Any normal year, I spend this week, the week leading to Easter, ruminating on the victory of Christ over death, a personal, spiritual celebration that culminates on Easter Sunday, when I get to gather with my church family in a service so filled of joy and hope that I feel made new after every long, hard winter.
But this year, I find myself thinking less about the resurrection and more about the disciples and those three days that Jesus was in the grave. How wracked must they have been? Mark says that the disciples were “grieving and weeping” (Mark 16:10). John writes that the disciples were “meeting behind locked doors because they were afraid of the Jewish leaders” on the day that Jesus appeared to them after the resurrection (John 20:19).
The disciples were staying safe inside their homes and they were grieving and weeping. They were experiencing something that they thought would never see in their lifetimes - the arrival of the Messiah. They didn’t know what was going to come next. Was Jesus dead-dead? Did this mean He wasn’t the Messiah? Were they going to be killed next? What would their future look like, now that their Teacher was gone?

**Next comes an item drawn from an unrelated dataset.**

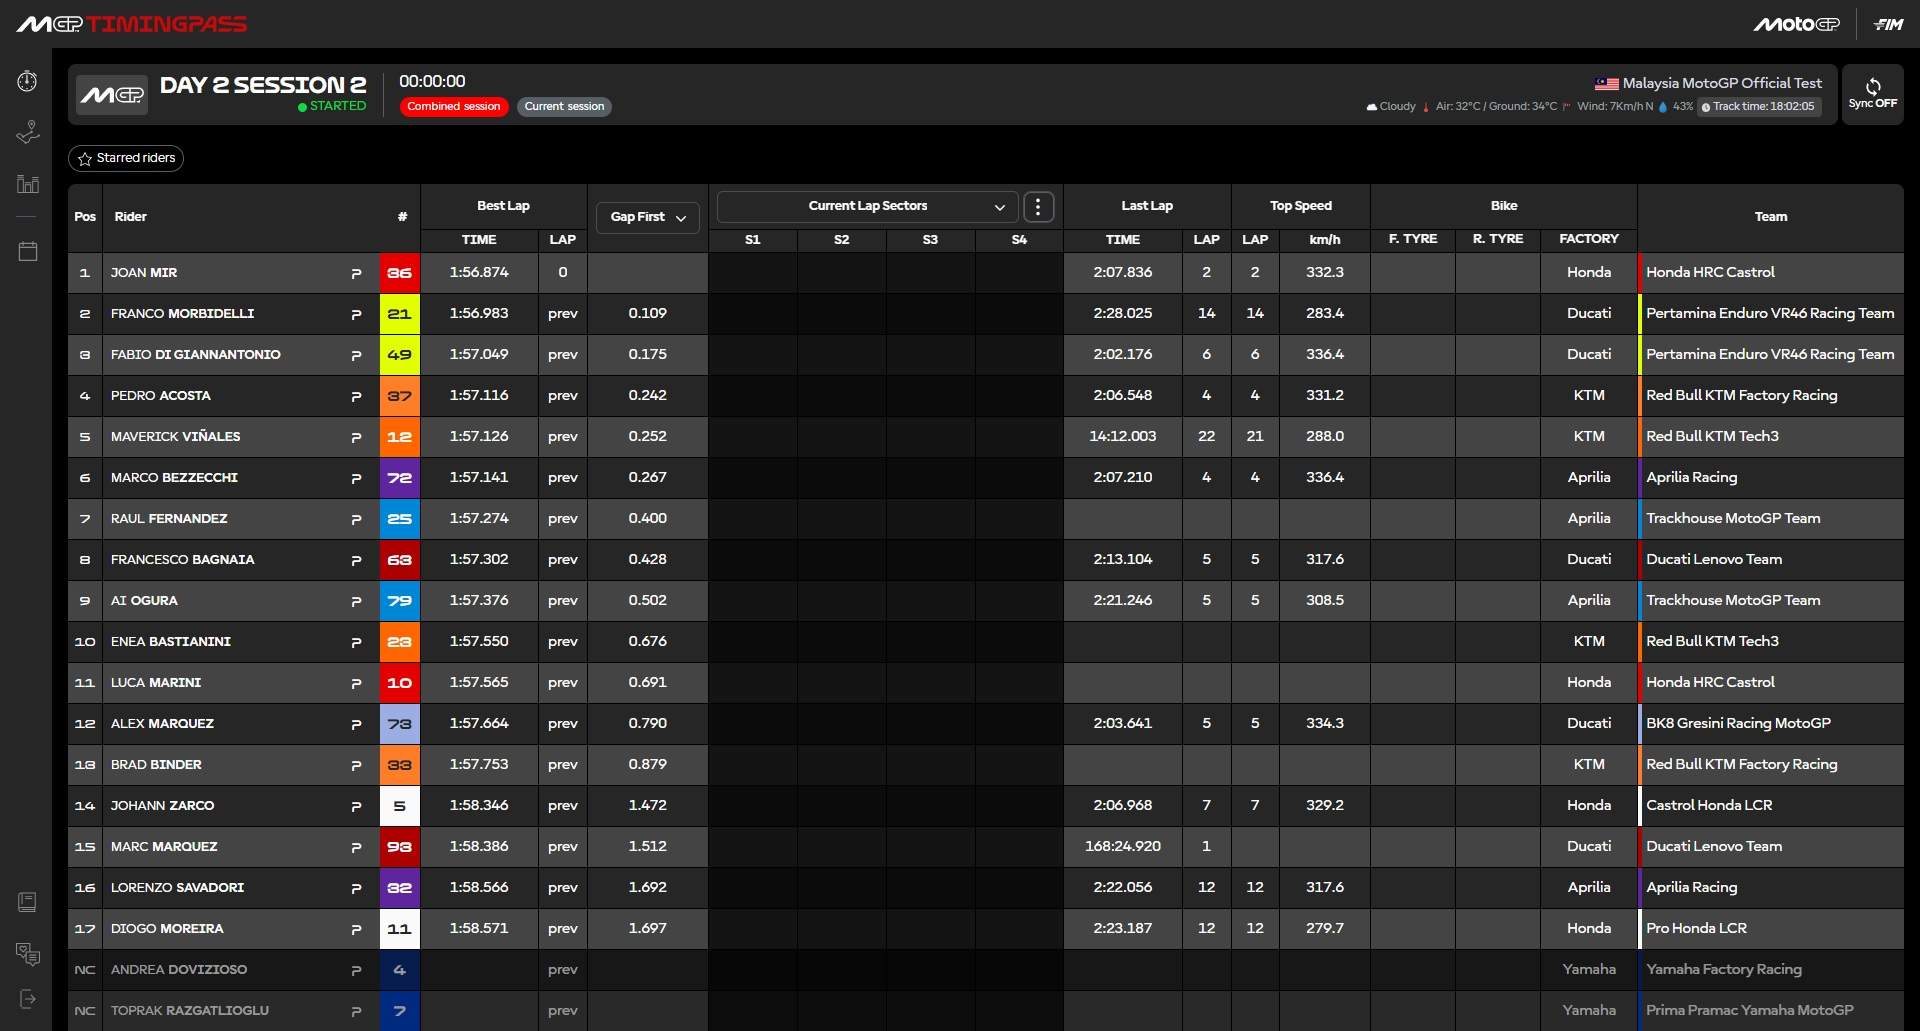
Task: Click Francesco Bagnaia's red number 63 badge
Action: tap(399, 560)
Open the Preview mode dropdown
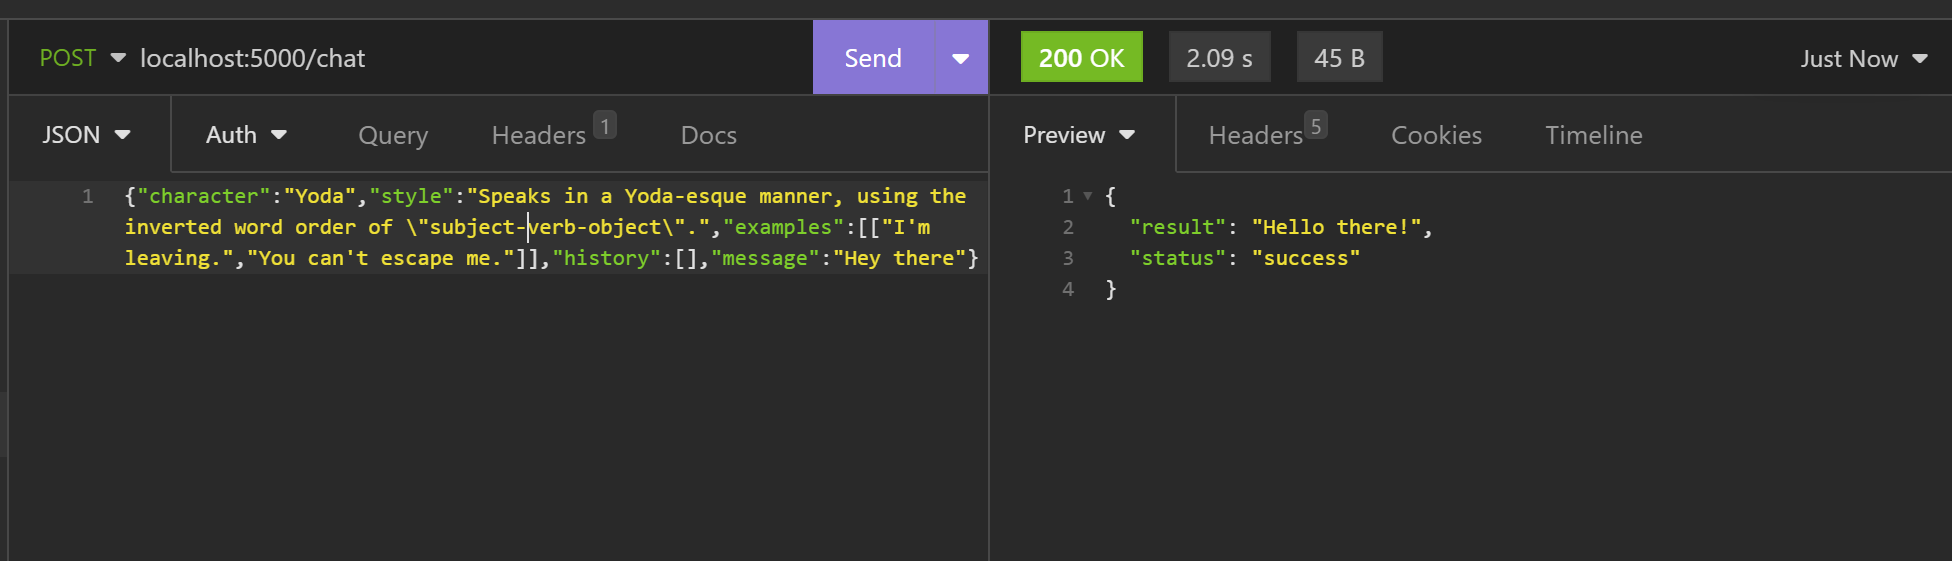 coord(1079,134)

I see so much of our current circumstances reflected in the disciples in those days before the resurrection. None of us ever believed we would EVER experience a global pandemic on this scale, that everything would shut down, that the world would start to barely resemble itself. We are at home, grieving and weeping the losses and changes to everything we know. We do not know what the future is going to look like. Just like the disciples, we know that Jesus is Messiah, Redeemer, Emmanuel, but we do not know what tomorrow, or next week, or next month will look like.
And perhaps this is the true spirit of Lent: this limbic, unknown space. We grieve and we wander and we look for hope. I don’t know how to do more than that right now. I trust that all of this will end someday, but I do not know what it will look like or when it will happen.
Like the disciples, I sit in my home and weep and await resurrection.